Are you open to sorting the fuzzy matches? #17

airblade · 2013-10-23T12:21:24Z

The README states that Selecta doesn't change the order of items piped in. Is this a hard and fast constraint?

I ask because I use Selecta to find files and it would be nice (for me, at least) for Selecta to sort matches by some metric of goodness of fit. For example, prioritising matches where the match includes the first letter of each path component (a/c/... hits app/controllers/... before app/helpers/search_helper.)

Quite possibly everybody would have a different idea of how they would like to sort matches so maybe this is a non-starter.

The text was updated successfully, but these errors were encountered:

garybernhardt · 2013-10-23T21:10:27Z

This has made me see something that I missed before: there are (at least) two notions of sorting.

There's a choice sort order that's independent of matching. At first, Selecta sorted results by length. That was removed because multiple people pointed out that the sort can be done before piping to Selecta, and the same result is achieved.
There's match-quality ordering (for lack of a better term), which is what you're addressing: Selecta can decide that one match is better than another based on the matching process itself, rather than a property of the choice string.

Although I'm convinced that (1) is bad, I'm also pretty convinced that (2) could be good. The first question, then, is what is the algorithm for match sorting? Here are two implementations that are well-regarded:

TextMate's (the calculate_rank function): https://github.com/textmate/textmate/blob/master/Frameworks/text/src/ranker.cc
Command-T's (the recursive_match function): http://git.wincent.com/command-t.git/blob/refs/heads/master:/ruby/command-t/match.c

Neither is enticing me to read it. :/ Any ideas about how to formalize your prioritization scheme? Is it something as simple as "prefer choices that match characters earlier in the string"?

marcomorain · 2013-10-23T21:51:27Z

I can think of many different things you might want to priorities:

longer runs of matches so "cat" matches "catch" ahead of "chart"
the path example that @airblade mentions
you might also want to match add snake_case and CamalCase to @airblade's example - "SuperJavaFactory" should score highly for the input "sjf".

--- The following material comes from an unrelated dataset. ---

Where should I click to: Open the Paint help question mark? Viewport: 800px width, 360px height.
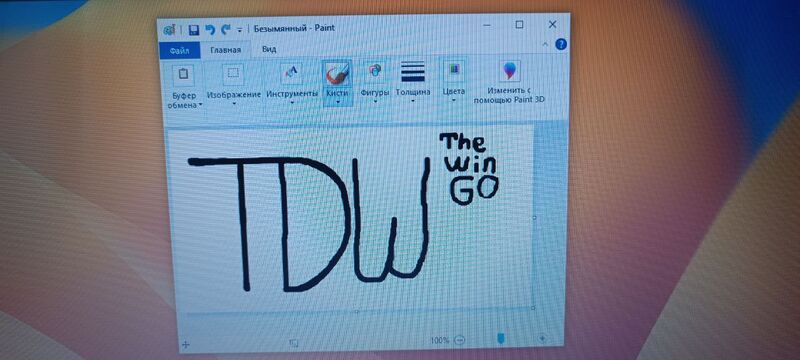click(x=561, y=44)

arronmabrey · 2013-10-23T22:13:21Z

Here is a project I came across a while back, when looking for a type of weighted matching algorithm that behaved like Quicksilver.

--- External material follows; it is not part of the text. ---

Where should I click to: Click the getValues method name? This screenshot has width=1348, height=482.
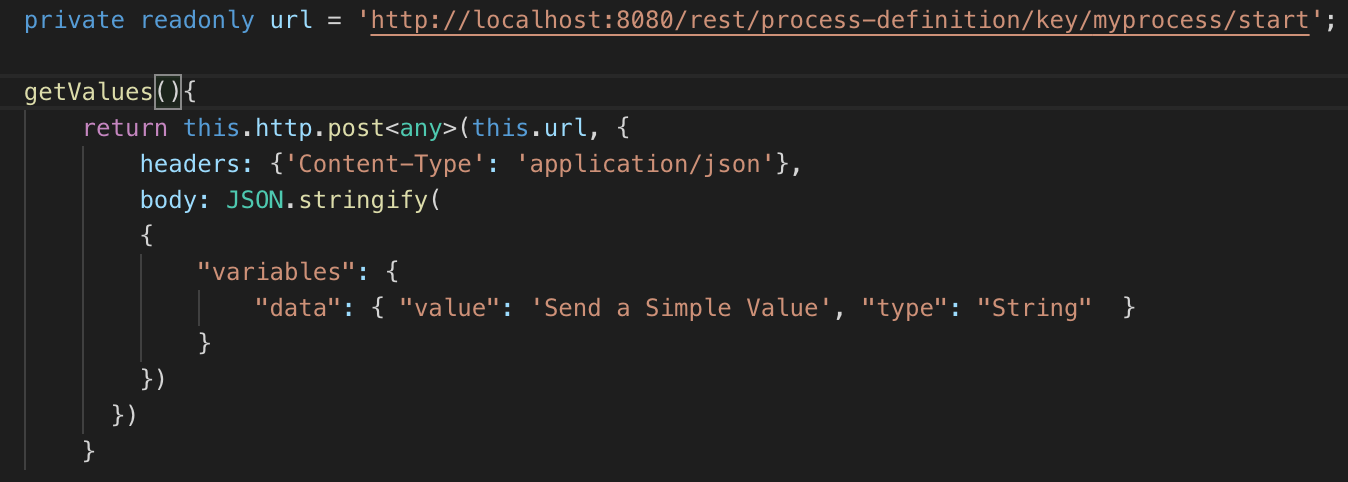(88, 92)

https://github.com/rmm5t/liquidmetal

Example

selecta

vs
liquidmetal

@garybernhardt Plus it's javascript, your favorite ;-)

arronmabrey · 2013-10-23T22:29:44Z

Also the liquidmetal readme links to Quicksilver.js which produces very similar results, with the algorithm implementation looking less complex.

airblade · 2013-10-24T07:58:36Z

@garybernhardt I don't have any formal scheme. Intuitively I feel the following should work:

prefer runs of matching letters to isolated letters
prefer letters at the start of "words" ...where application_controller is two "words" (and AbstractFactoryFactory is three "words", though I wouldn't need this myself).

Another implementation is topfunky's PeepOpen, though it's currently closed source. (Its algorithm takes into account metadata, but that could be safely ignored here without affecting the results.)

garybernhardt · 2013-10-25T00:56:14Z

@airblade, that certainly sounds reasonable. The general version of your first point is probably "prefers shortest matching substring" (rather than just direct runs of matching letters).

I've spent some time digging through the two JS examples linked, but it feels like trying to decipher undocumented, super-imperative C. (Unsurprising, considering that's exactly what it was ported from.)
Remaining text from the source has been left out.